In his letter to his brother-in-law, William Senior had strongly suggested that Billy be put to work on the Rawley plantation, with no burden spared. Charles Rawley had taken this suggestion with more than a grain of salt, knowing that his Boston relatives had no idea how rigorous plantation life was for a cultivator of rice. That was why they enslaved natives from Africa for the work. No, he wouldn't send Billy to the plantation. He would use him, making stock tallies, in the company counting house at the foot of Queen Street. When he saw the young man in the flesh, he was convinced that he had been right. Billy was small of stature and much too handsome to be working in the fields. He was muscular enough, having been worked hard at the printing trade, but he was more slender and boyish looking than the planters and overseers who closely supervised the working of the fields. He didn't look like someone who keep slave laborers in line. And he certainly couldn't do slaves' work. No white man could be seen doing that.

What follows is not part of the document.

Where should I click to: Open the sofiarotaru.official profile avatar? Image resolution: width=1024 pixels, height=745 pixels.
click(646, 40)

Dressed well, which was one of the first orders of business, Charles thought, Billy would be quite popular in Charleston during the social season, though. All of the eligible young ladies would be buzzing around him, putting their fathers in a position to talk business with Charles. Charles even regretted somewhat that his own daughters were Billy's cousins and therefore not eligible for the hunt.

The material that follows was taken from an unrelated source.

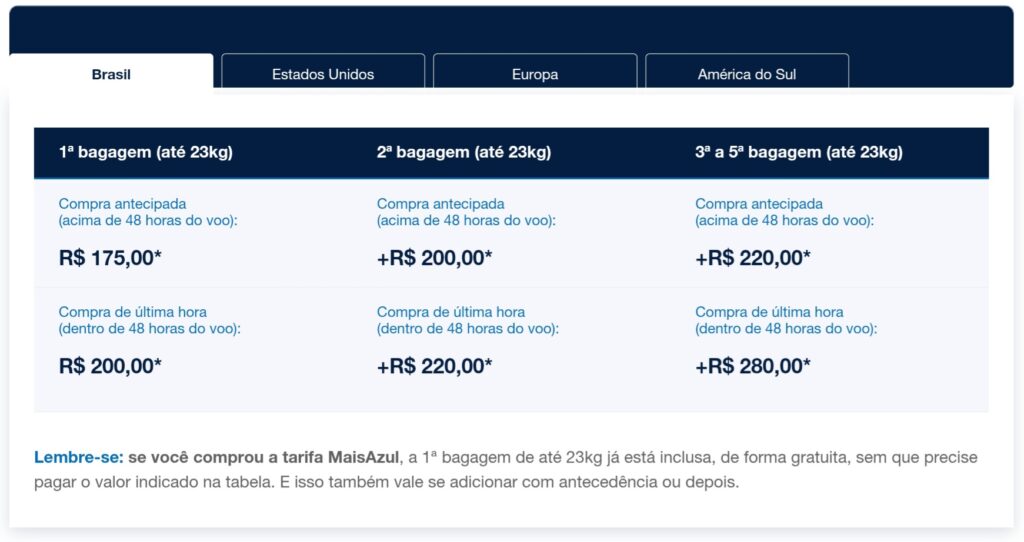Click the R$ 175,00 price
1024x542 pixels.
coord(110,257)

As far as supervising Billy, he would give the lad space in the attic of his new town house to sleep and otherwise would occupy his time with work so heavy that he would have no chance to roam to engage in whatever mischief had gotten him shipped south. But he would keep a tight rein on Billy. An indenture was an indenture, and Charles Rawley, like all of the other Southern planters, knew what it meant to own the work of another human being—what the balance was between the profit they brought in and the cost of their upkeep.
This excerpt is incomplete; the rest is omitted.